Given text:
For her, this endeavour isn't about the money to be made. It's about rescuing all the Canadian research that is created, only to die.

Canada's spending on science research and development, per capita, is in the top tier globally – a recent report pegged federal R&D spending at $7-billion, largely through tax credits – but its return on those investments is practically negligible. Our universities have some of the brightest minds around, but very little of their work sees the light of day.

"It's so obvious when you go to Toronto or other [Canadian]places that there's way more technology than there is money to fund it," said Mike Powell, general partner at venture capital firm Sofinnova Ventures in Silicon Valley. Originally from Toronto and armed with a PhD in physical chemistry from the University of Toronto, he now lives in California and keeps up with what's happening back home.

Governments and angel investors – typically wealthy individuals who invest in startups – fund a lot of early-stage research that typically results in prototypes. But as soon as a Canadian biotech company needs more than $10-million to grow, there is almost no way to get it from domestic sources.

Typically, successful small biotechnology companies that receive venture capital funding ultimately go public, allowing their private backers to exit, or they get sold to a pharmaceutical behemoth or other corporate buyers, such as Monsanto Co. In these markets, IPOs are hard to swing even for larger, more established companies, and corporations won't spend wildly because of economic constraints. That means early backers have trouble cashing in profits.

Provided material:
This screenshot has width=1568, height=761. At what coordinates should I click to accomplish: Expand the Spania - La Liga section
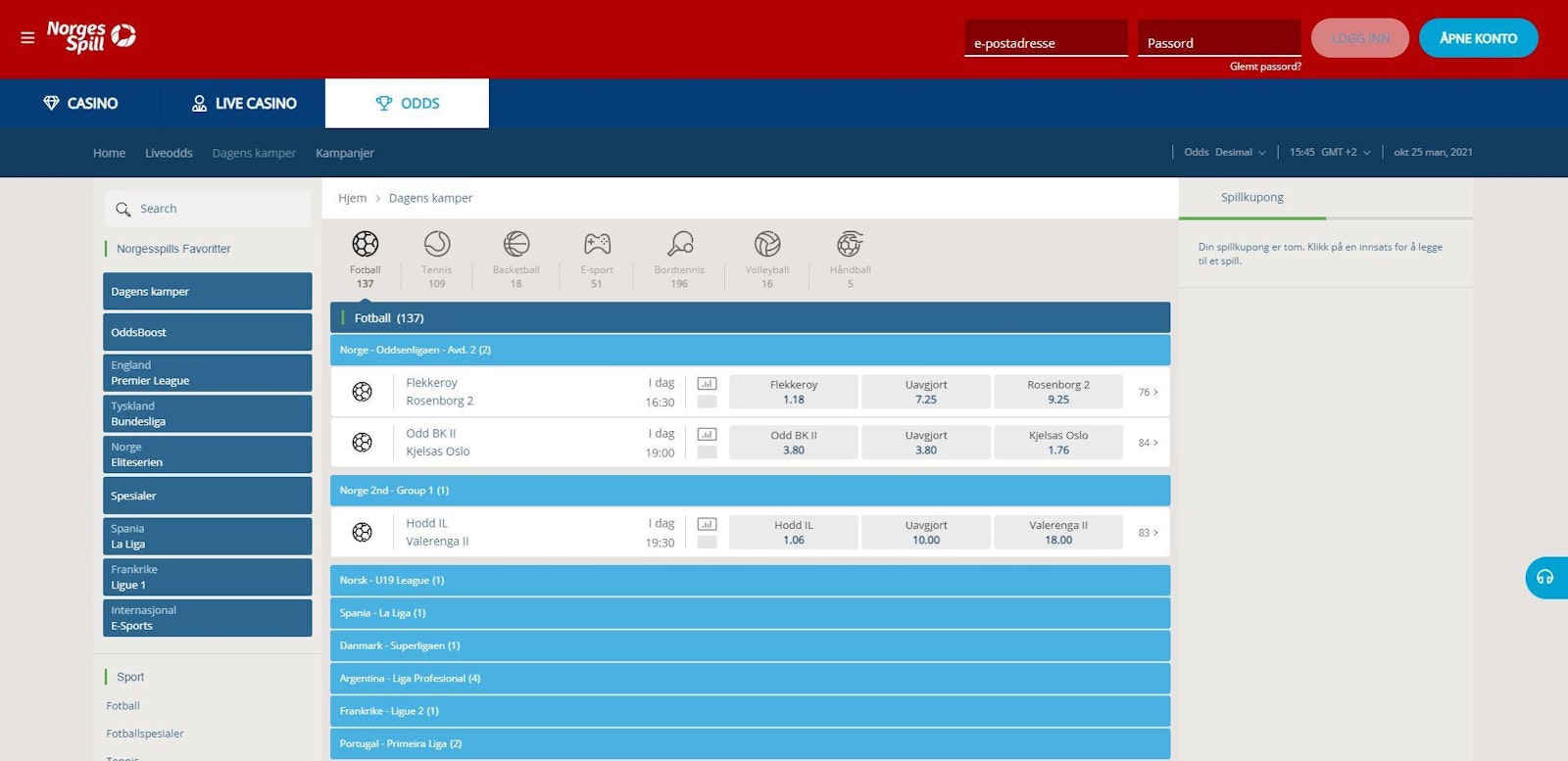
--
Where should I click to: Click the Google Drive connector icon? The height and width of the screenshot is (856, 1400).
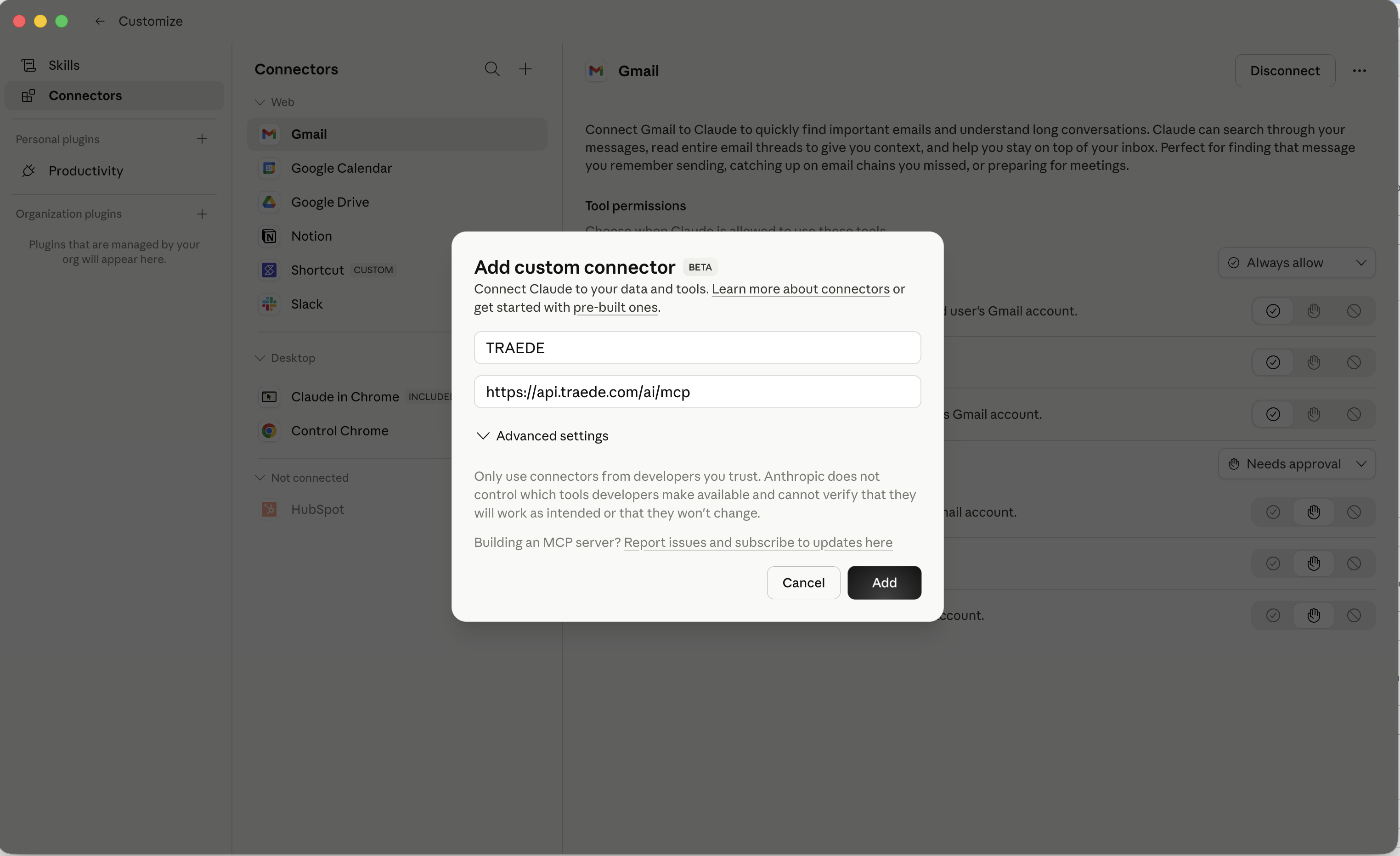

Tasks for this exercise:
A: In the passage on Canadian research funding, what figure did a recent report give for federal R&D spending?
B: Go on with the passage on Canadian research funding from the point where it stops.
The records have nothing to do with this work.

Solved tasks:
A: $7-billion, largely through tax credits.

B:
Because so many potential sources of money have vacated the field, the Ontario government has flirted with proposing a venture capital tax credit of up to 35 per cent. But that can only accomplish so much. Investors must take big risks to get involved in startups, and to date few have been willing.

From afar, the easy answer is asking Canada's behemoth pension funds to step up. But in 2001 the federal government changed its rules and allowed these funds to hold a greater percentage of foreign investments. With the whole world to invest in, there's less reason for them to put money into small Canadian upstarts.

Life sciences and biotech are at a particular disadvantage. Other tech startups, like mobile phone app developers, have a lot of media hype around them right now, and their products are also easier for an investor to understand than, say, a new molecule used to treat pancreatic cancer. Science research also requires more funding over a longer period of time. On average, a life sciences startup will need $100-million to $120-million before it develops its product enough to be sold or go public.

Nick Galakatos, managing partner at Clarus Ventures in Cambridge, Mass., says life science venture capital investors are more timid in this environment. These days, they require a startup to be further along in its development before they offer up some cash. Rather than invest on a bold idea, they might look for products that have already been tested on dozens of patients.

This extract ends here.